Pero la escena con la que me topé el otro día me sacó, de repente, de ese ensimismamiento. Es esa en la que, hacia el último tercio de la película, el padre y el hijo mayor, Norman, recitan juntos el famoso poema de William Wordsworth, "Oda a la inmortalidad".
“Aunque el resplandor que
en otro tiempo fue tan brillante
hoy esté por siempre oculto a mis miradas.
Aunque mis ojos ya no
puedan ver ese puro destello
Que en mi juventud me deslumbraba
Aunque nada pueda hacer
volver la hora del esplendor en la hierba,
de la gloria en las flores,
no debemos afligirnos
porqué la belleza subsiste siempre en el recuerdo.
En aquella primera
simpatía que habiendo
sido una vez,
habrá de ser por siempre
en los consoladores pensamientos
que brotaron del humano sufrimiento,
y en la fe que mira a través de la
muerte.
Gracias al corazón humano,
por el cual vivimos,
gracias a sus ternuras, a sus
alegrías y a sus temores, la flor más humilde al florecer,
puede inspirarme ideas que, a menudo,
se muestran demasiado profundas
para las lágrimas.”
Intuí, en ese momento, que tenía que volver a ver la película. Esta vez sin interrupciones y con todos los sentidos puestos encima de ella. Una vez que me puse a ello no tuve que esperar mucho, desde el primer fotograma: unas manos de una persona mayor tratando de colocar con torpeza el cebo en una caña de pescar, a la orilla de un río de aguas cristalinas. Y una voz en off, que rápidamente supe que era del mismo propietario que el de las manos dice:
"Hace muchos años, cuando era yo un muchacho, mi padre me dijo:
- Norman, a ti te gusta contar historias.
- Si, me gusta, respondí yo.
Entonces me dio la idea.
- Agún día cuando estés preparado, podrás contar la historia de nuestra familia. Y así podrás entenderlo todo, y por qué".

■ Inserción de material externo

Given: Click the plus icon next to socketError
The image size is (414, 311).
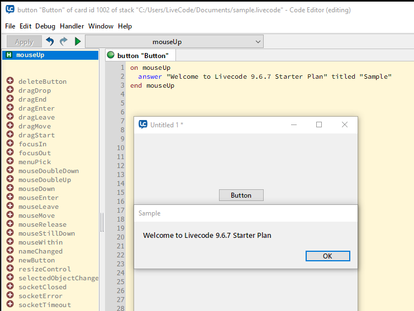Looking at the screenshot, I should 10,296.
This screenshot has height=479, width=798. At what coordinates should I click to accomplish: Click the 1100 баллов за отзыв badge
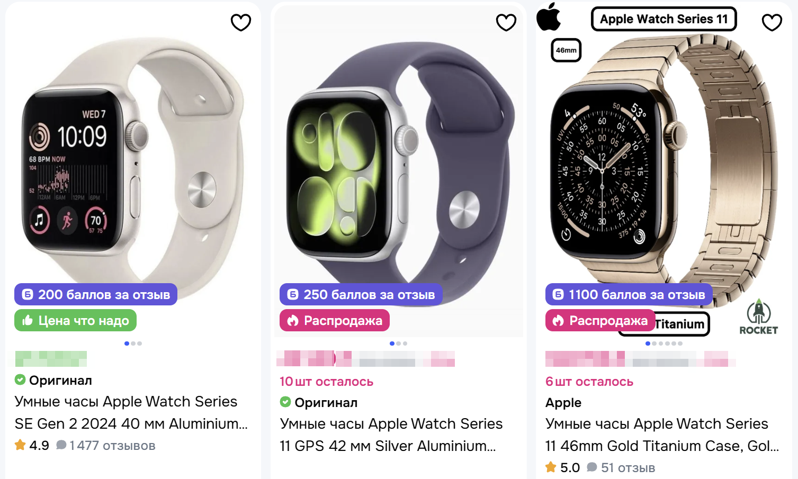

No se por qué razón había pasado por alto este comienzo y, sobre todo, la poderosa y persuasiva voz de su protagonista, que, a partir de ahora, se convertía ante mí en el narrador de todo lo que iba a ver. Es decir, la peli era su punto de vista. No solo de la historia de su familia como le recomendó el padre, sino de algo que va más allá ya que nos habla desde la etapa final de sus vida, la peli es el testimonio de su forma de ver el mundo. Y lo que yo iba a ver era como se construía visualmente ese mundo. Todo ello demuestra que no se empieza a ver una peli, o a leer un libro, por el principio, ni se acaban al llegar al final. Una peli o un libro comienzan antes de haber empezado o después de haber terminado. Quiero decir, una peli o un libro siempre van por delante o por detrás de uno mismo. Si fueran acompasadas sería imposible mirar o leer.
Ahora sí veía clara aquella intuición que mencionaba al principio, y que yo creo que tiene que ver con la necesidad de aproximarme a esa tradición espiritual que representa la familia McLean, que halla un sentido profundo a la vida a pesar de sus rígidas condiciones de vida, y que queda representada por lo que dice el padre a sus hijos al principio de la peli: la religión y la pesca con cebo de mosca son una misma cosa. Y no necesito aproximarme a esa tradición olvidada para convertirme, ni para alistarme a alguna nueva secta, sino para mantener en forma mi imaginación volviendo sobre antiguas formas de supervivencia. La única herramienta de que dispongo para enfrentarme, repito, a la desolación que reina en nuestro ambiente actual, al que cada vez es mas difícil meterle el diente y sacar algo de provecho.